Exploring Vision-Language AI-Assisted Double Reading for Error Detection in Chest Radiograph Reports Using Synthetic Errors

Purpose To explore the feasibility of using a vision-language model (VLM) as an AI-assisted double reading system to detect discrepancies between chest radiographs and corresponding radiology reports.
Materials and Methods We developed an AI system utilizing a VLM that computes the similarity between chest radiographs and radiology report sentences. The system analyzes input chest X-rays and associated reports through three methods: (1) identifying semantically inconsistent sentences using image-text similarity scoring; (2) flagging false-positive (FP) findings when the image is classified as normal but the report mentions abnormality; and (3) identifying false-negative (FN) cases where findings detected by the model are not described in the report.
To assess performance, we conducted experiments on 500 randomly selected cases from the publicly available MIMIC-CXR test split. Synthetic errors were introduced in three ways: (a) reversing horizontal directional terms in reports by swapping "left" and "right" (side-swap); (b) injecting two randomly selected abnormal findings into normal reports (FP-injection); and (c) randomly removing one or two sentences describing abnormal findings from reports containing at least one abnormality (FN-injection).
Results The AI system detected discrepancies in 52.0% of original reports, where side-swap increased the error detection rate to 65.0%. For FP-injection and FN-injection, the error detection rate increased from 49.1% to 89.1% and from 52.4% to 74.8%, respectively. For FP-injection, the inconsistency detection and FP-detection rates increased from 16.4% to 80.0% and from 7.3% to 49.1%, respectively. For FN-injection, FN-detection increased from 33.0% to 63.6%. An aggregate analysis of 10 targeted abnormalities showed that the system identified 69.1% of the inserted FPs and detected 28.5% of the removed FNs.

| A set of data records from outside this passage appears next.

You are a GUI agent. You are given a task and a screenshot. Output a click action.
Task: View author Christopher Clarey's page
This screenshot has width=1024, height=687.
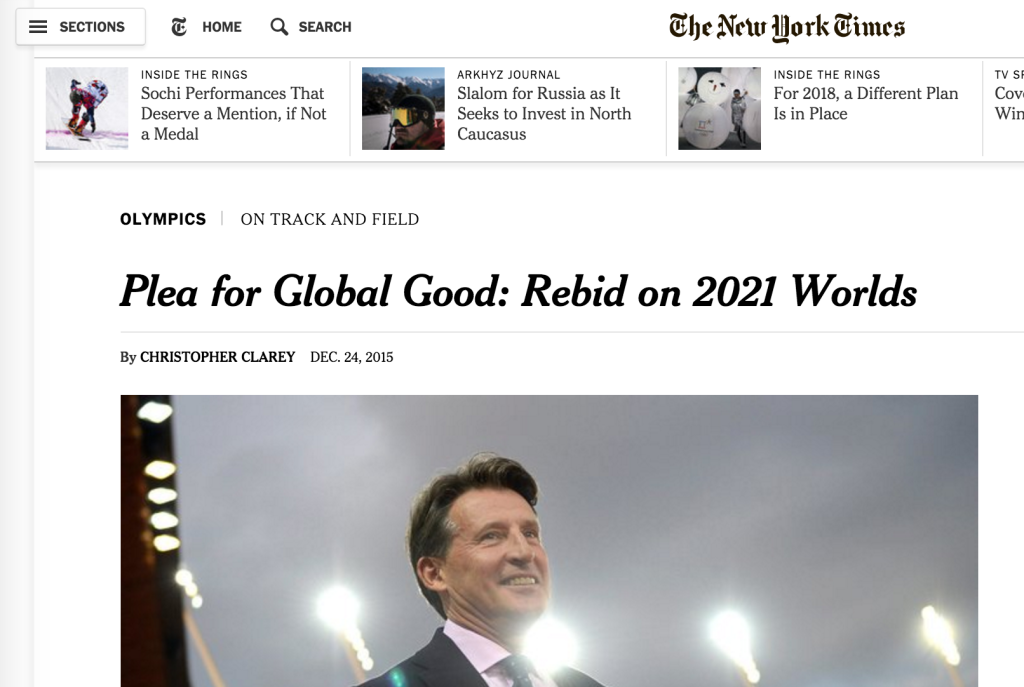pos(217,357)
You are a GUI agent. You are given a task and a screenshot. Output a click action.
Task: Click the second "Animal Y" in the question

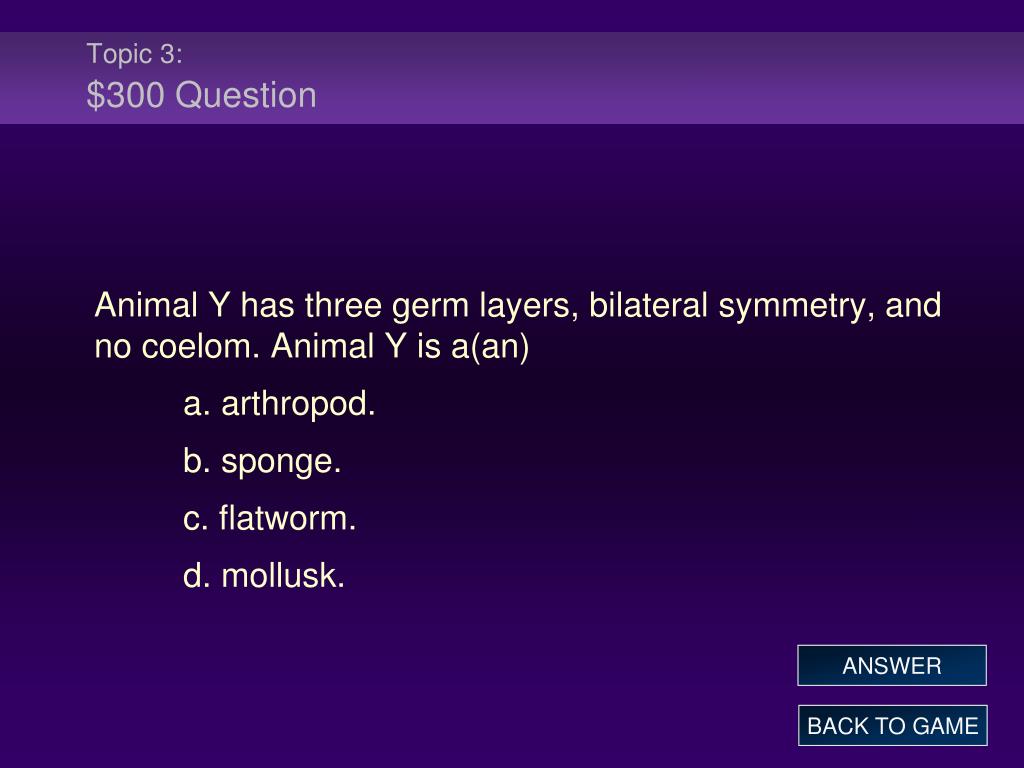(x=338, y=346)
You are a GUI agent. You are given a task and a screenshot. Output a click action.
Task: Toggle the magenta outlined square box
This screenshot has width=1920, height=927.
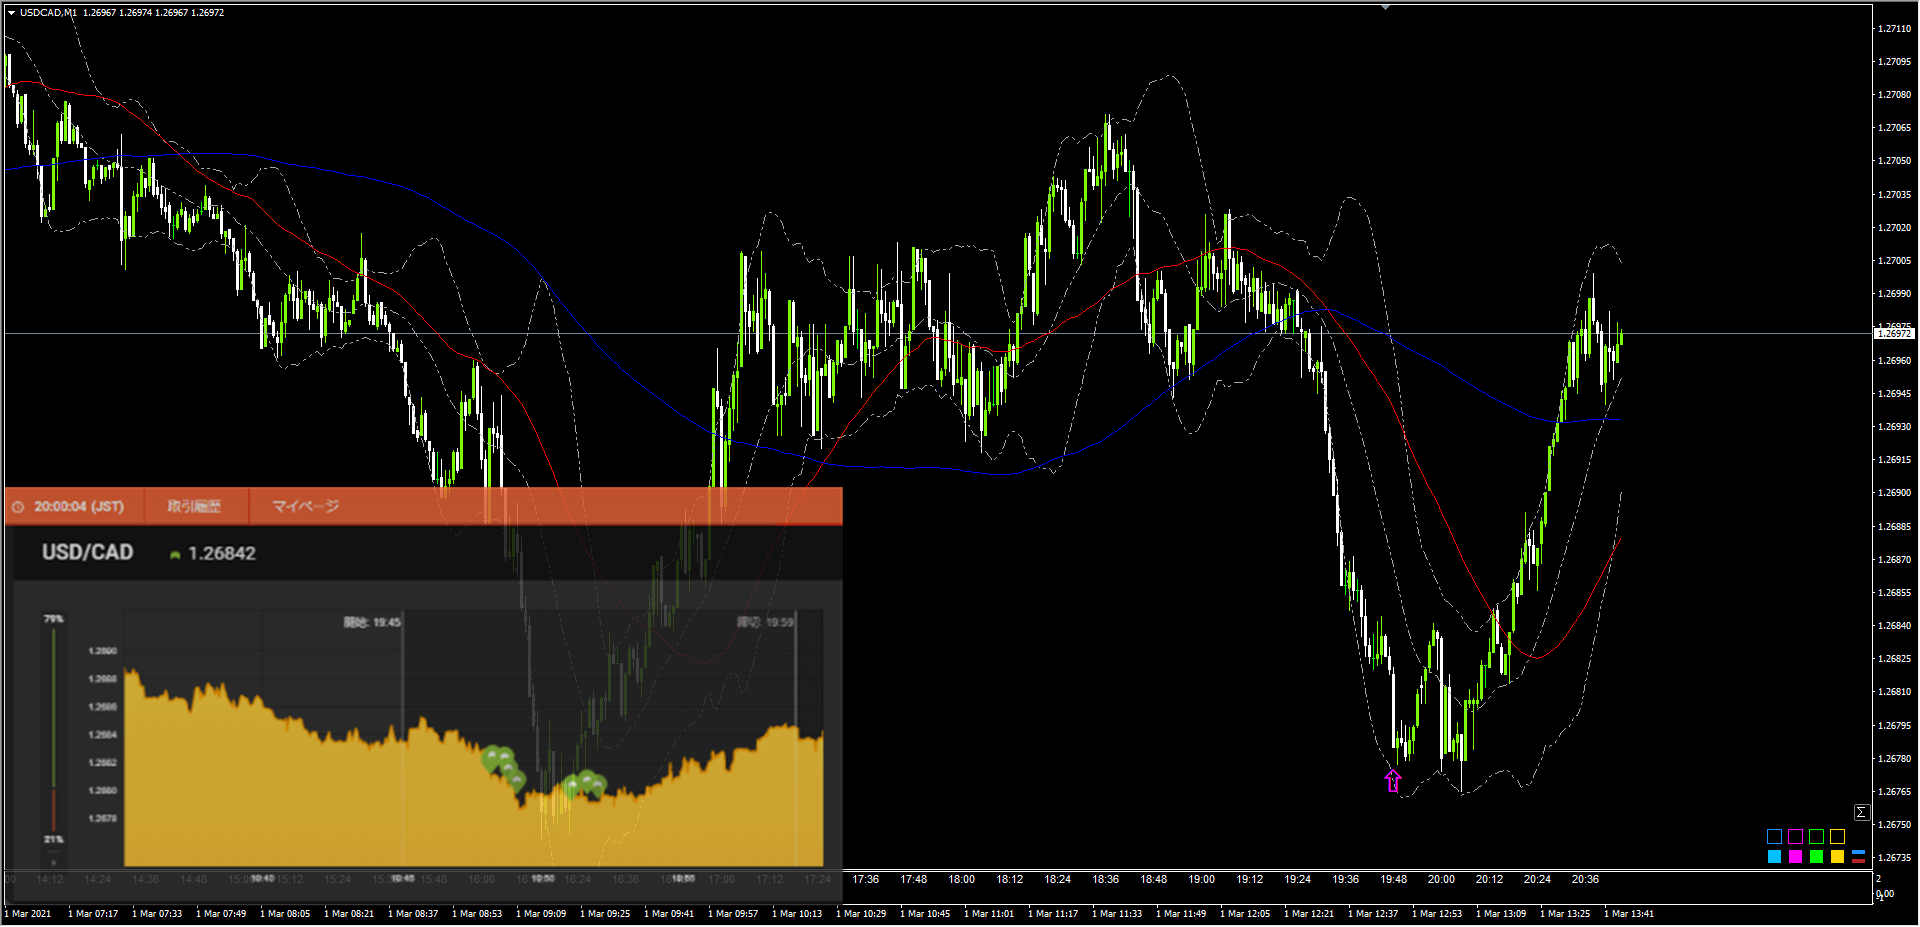tap(1795, 836)
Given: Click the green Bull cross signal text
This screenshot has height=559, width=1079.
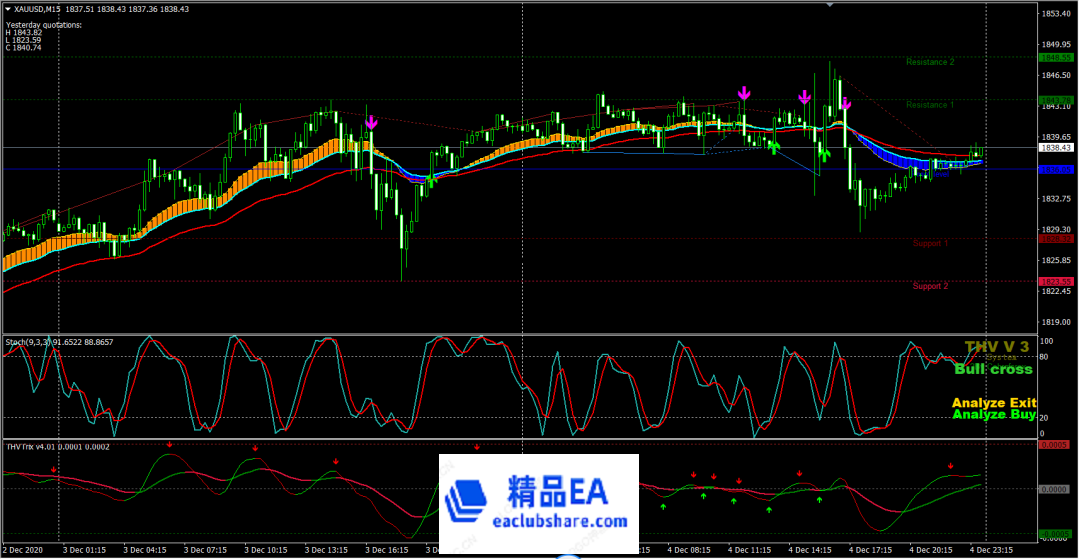Looking at the screenshot, I should 993,369.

Conclusion The vision-language model–based system showed potential as an AI-assisted double reading tool by identifying report-image discrepancies introduced through synthetic errors, particularly false-positive and directional changes. Detection of omitted findings was moderate, indicating areas for improvement. Further development and validation on real-world errors are needed to support safe and effective integration of AI into radiology double reading workflows.
Clinical Relevance / Application AI-assisted double reading with VLMs may enhance report accuracy and safety while offering scalable support for radiologists in routine chest imaging workflows.